As lead server-side developer at Sagittarius, I’m always in awe of designers. A pitch document we received recently had an amazing array of source websites for us to look at incorporate in to the design. Then you have to take the clients brief and distil huge amounts of ideas and changes, which are usually in client specific terminology. I always liken the designer to an architect who through forethought, incite, and passion sell us not what is, but what could be.
They have to deal with the smallest of details, if something is out by a few pixels they will know. Is that font choice too understated or is it too much. You cannot underestimate the importance of a good designer. The life or death of you website and probably your online revenue depends upon them.
Just like a real life architect sometimes it’s difficult to realise real world costs with the dream they would like to see realised. But this and a myriad of other nuisances is what makes design such a great job to be in.
What Is Server-Side?
Don’t call yourself a programmer: “Programmer” sounds like “anomalously high-cost peon who types some mumbo-jumbo into some other mumbo-jumbo.” But regardless, programming is what server side developers do.
Constantly producing thousands of lines of code to make a website work the way you want. We are the builders that produce the foundation and physical frame on which everything else depends.
When you arrive on your website and the website appears at all, that’s our work. That button you click that sends you an email, that was crafted by us and we are passionate about it.
We care that the things we produce are reusable, testable and have proper separation of concerns. It’s a difficult thing for an outsider to understand when we get excited about a screen like this.
But when a designer gets excited about beautiful choice of font and colour we get excited that it uses three tiered architecture with dependency injection and mocking. No I don’t expect you to know what any of those things mean.
The flip side is we are the people who work late hours trying to fix things that have gone wrong. When your website moves to new hosting in the middle of the night that’s the server side team. If a client side developer messes up your site might go lime green, if we mess up the site might not open at all.
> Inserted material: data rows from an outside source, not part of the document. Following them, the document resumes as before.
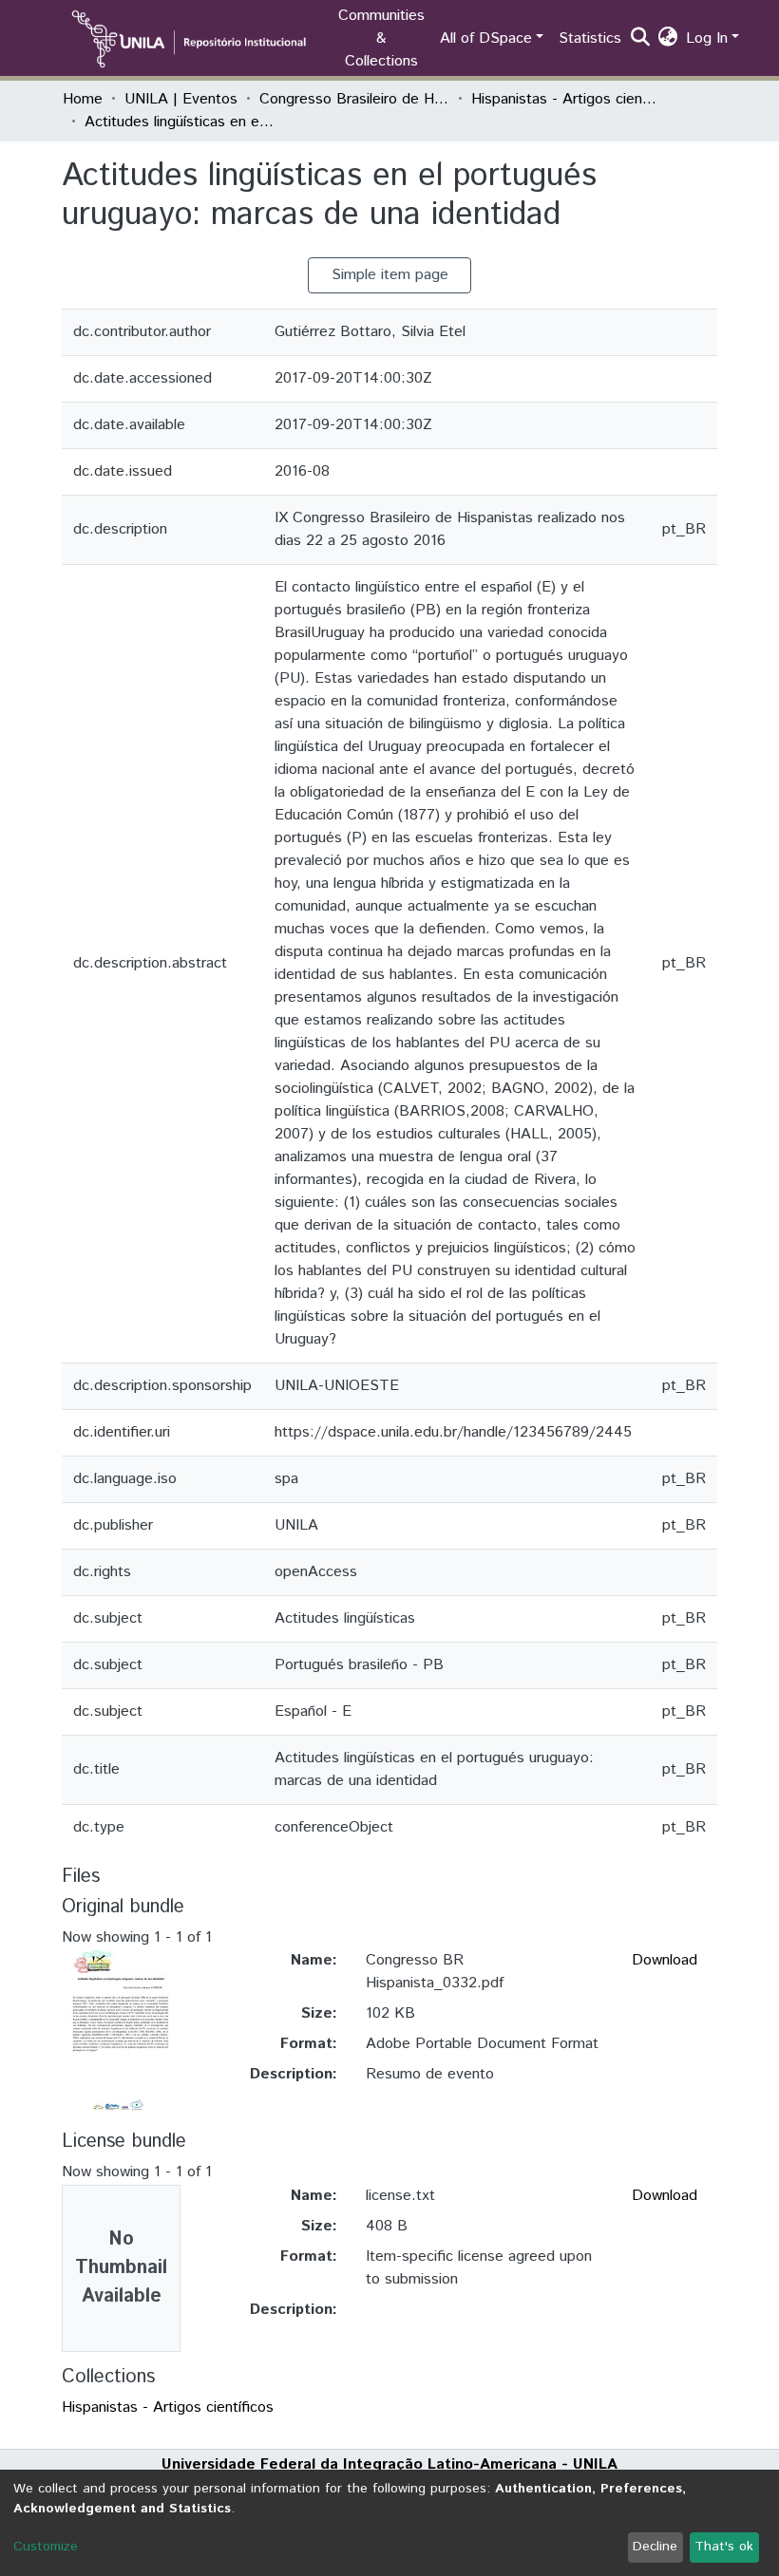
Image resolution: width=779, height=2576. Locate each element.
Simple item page (390, 275)
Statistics (590, 38)
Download (664, 1960)
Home (83, 99)
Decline (655, 2546)
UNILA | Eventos (181, 99)
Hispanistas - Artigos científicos (566, 99)
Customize (45, 2546)
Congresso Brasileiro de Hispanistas (354, 99)
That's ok (723, 2546)
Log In (707, 38)
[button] (668, 39)
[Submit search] (641, 39)
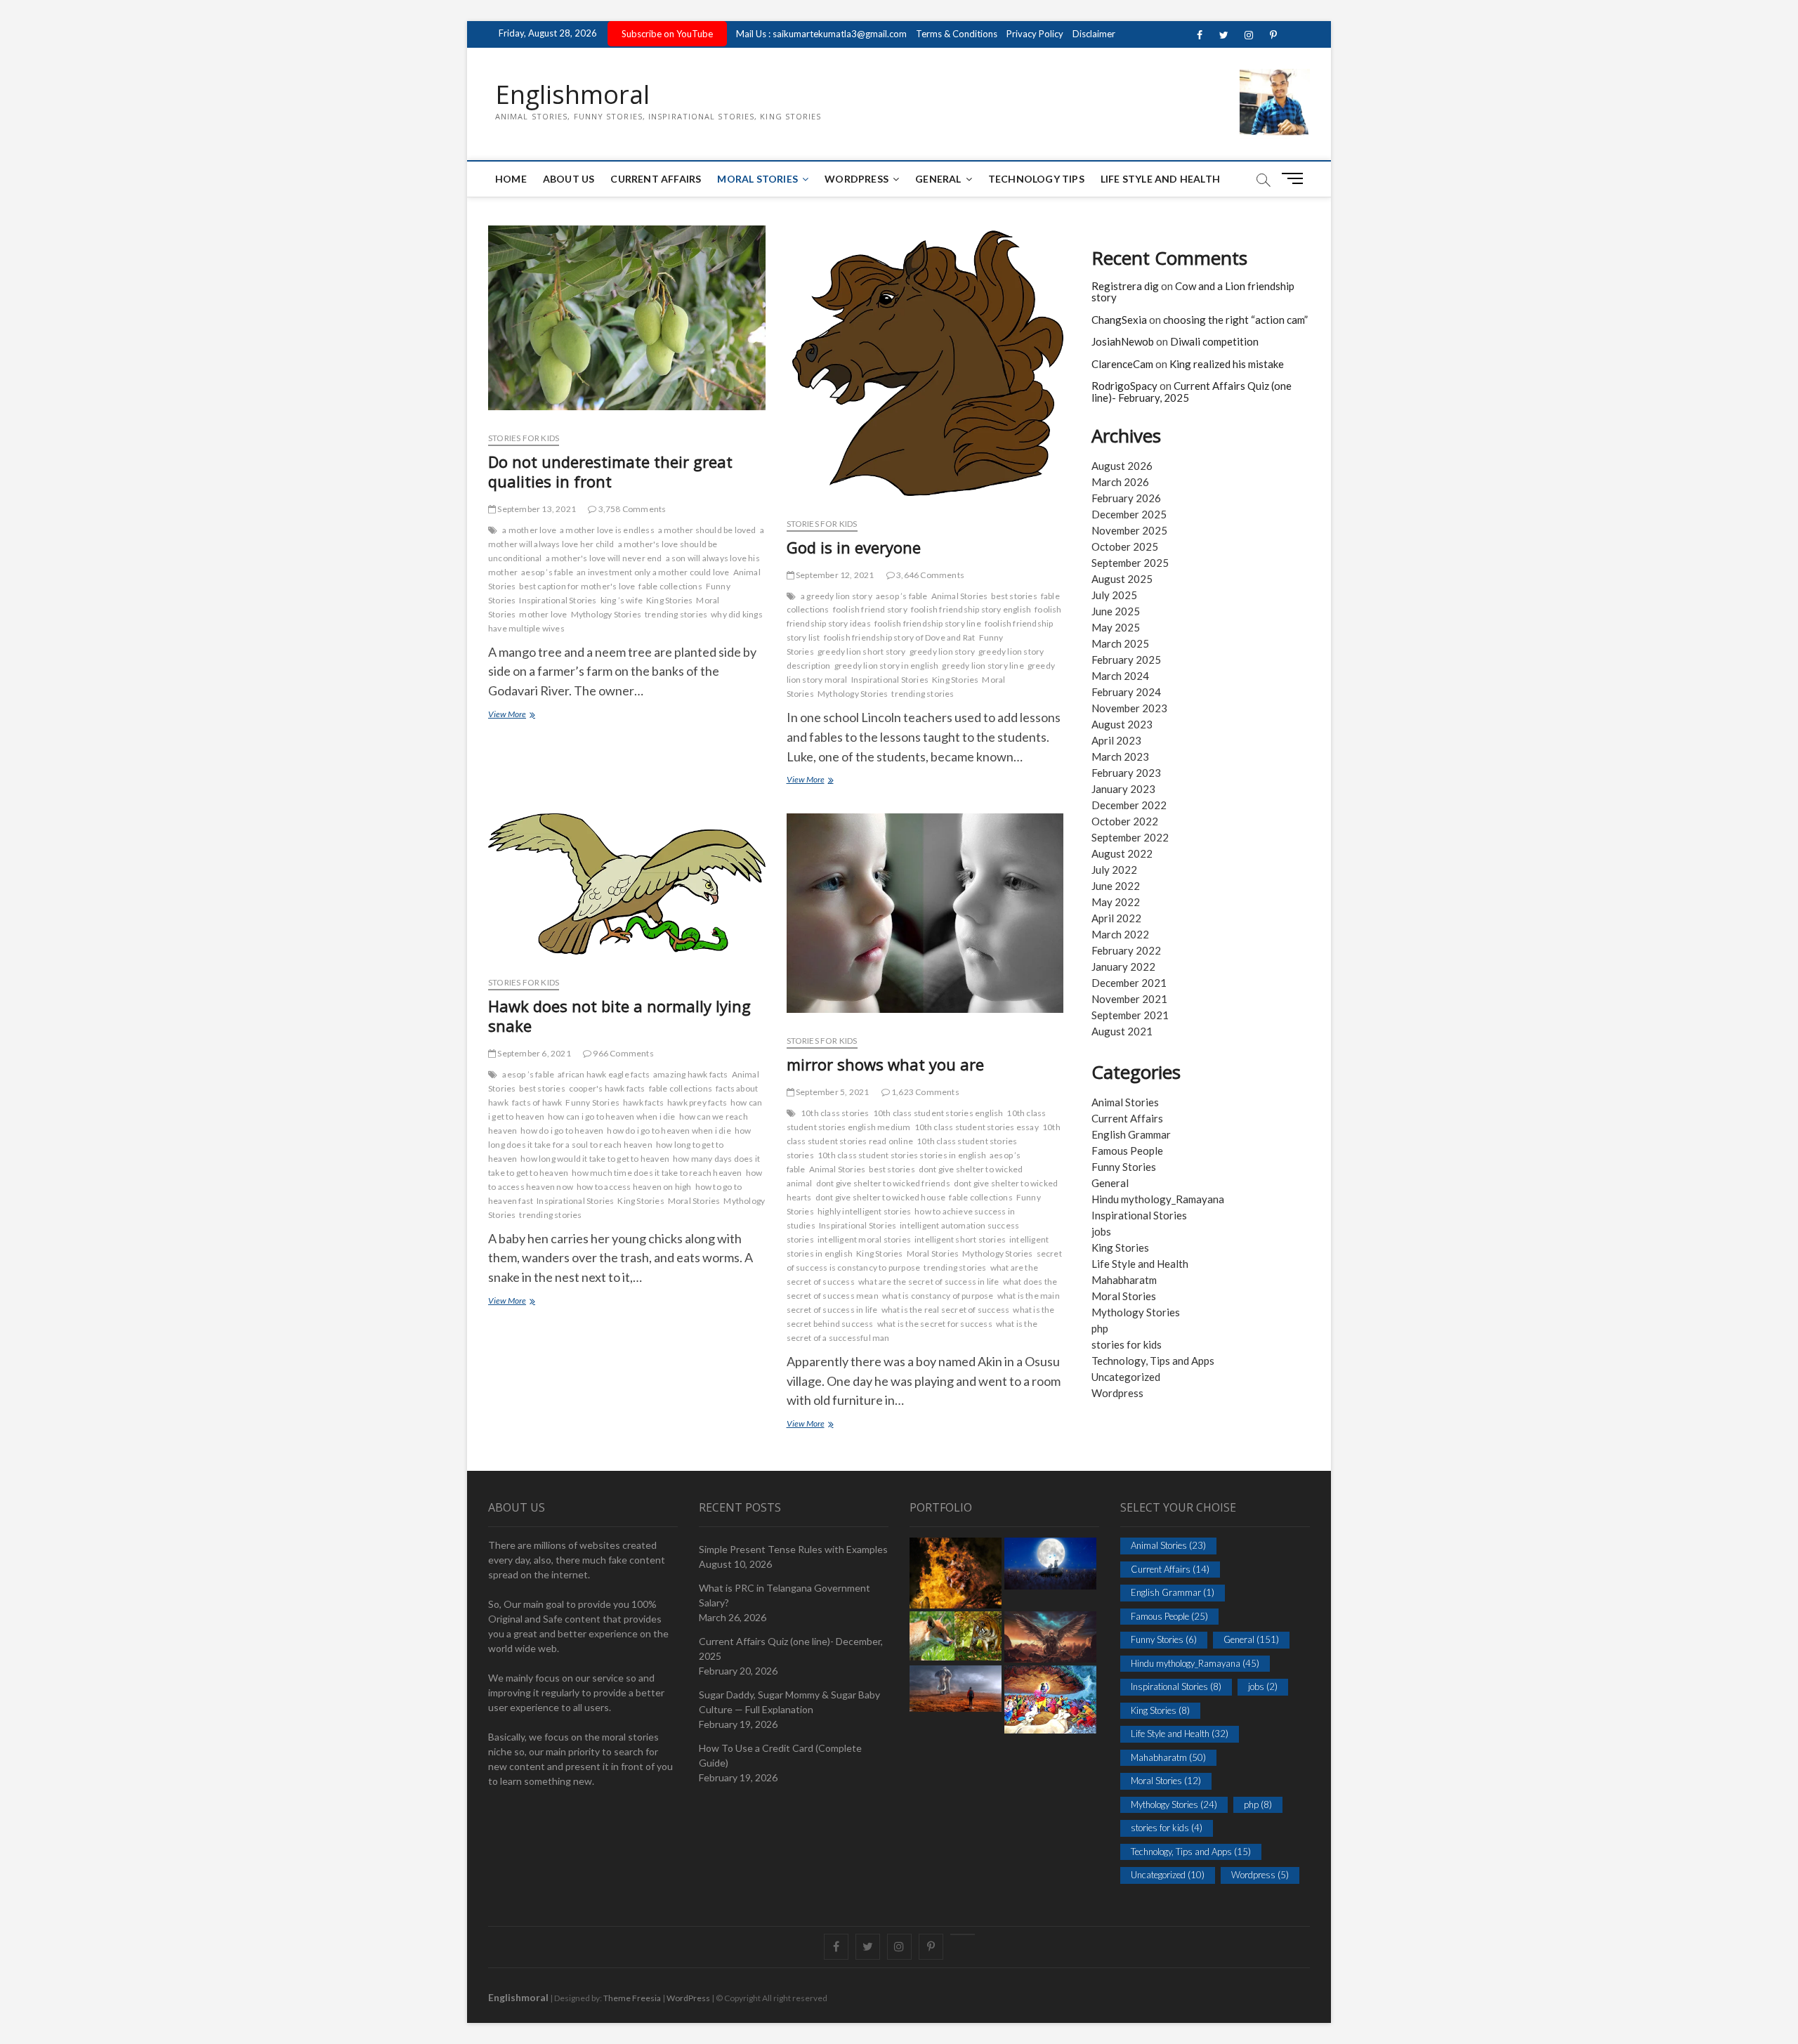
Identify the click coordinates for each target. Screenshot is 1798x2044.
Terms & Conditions (956, 33)
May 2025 (1115, 627)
This paragraph below says why it’s such a great job to be in though
"The programmer, like the poet, works only slightly removed from pure thought-stuff. He builds castles in the air, from air, creating by exertion of the imagination. Few media of creation are so flexible, so easy to polish and rework, so readily capable of realizing grand conceptual structures. Yet the program construct, unlike the poet's words, is real in the sense that it moves and works, producing visible outputs separate from the construct itself. It prints results, draws pictures, produces sounds."
What Is Client-Side?
Can you imagine if a builder built you a house without an architect or an interior decorator? I imagine it would be four walls, no windows that’s a structural weakness. A concrete floor, a steel roof and solid steel prison door for ultimate security. Who needs plaster or paint on the walls brick is fine.
I’m sure no builder would actually do that although I make no promises! Anybody who has watched DIY SOS or the like knows they always have an interior decorator on hand.
That for me is what a client side developer does on a daily basis. Taking the mundane and making it take life. The designer dreams but without the client side developers hard work it would never become a real breathing website.
They have to deal with some quite horrific issues, can you imagine having to write a 10,000 page document. But you have to write it in nine different word processors. None of which work with one another.
At the time of writing there are nine major browsers IE 7, IE 8, IE 9, Firefox, Chrome, Safari, Safari mac, Firefox mac, Chrome mac. Don’t even get them started on the mobile browsers, if you’re lucky you only need to worry about Safari, Chrome, Opera, and Opera mini for the iPhone, Android, IPad and Nexus.
As you can see trying to build and test for everything is an absolute horror. Each browser has its own subtle nuances different in browser security, default font sizes, borders etc. All these issues can be overcome but never doubt that the industry is constantly changing and its client side developer’s job to stay on top.
It sounds like it’s a terrible job to be in doesn’t it. Which considering how happy the developers I work with are, you must think they are a bit S&M! But to see a design being brought to life by your own ability can you imagine why you wouldn’t get immense satisfaction and joy from being a client side developer?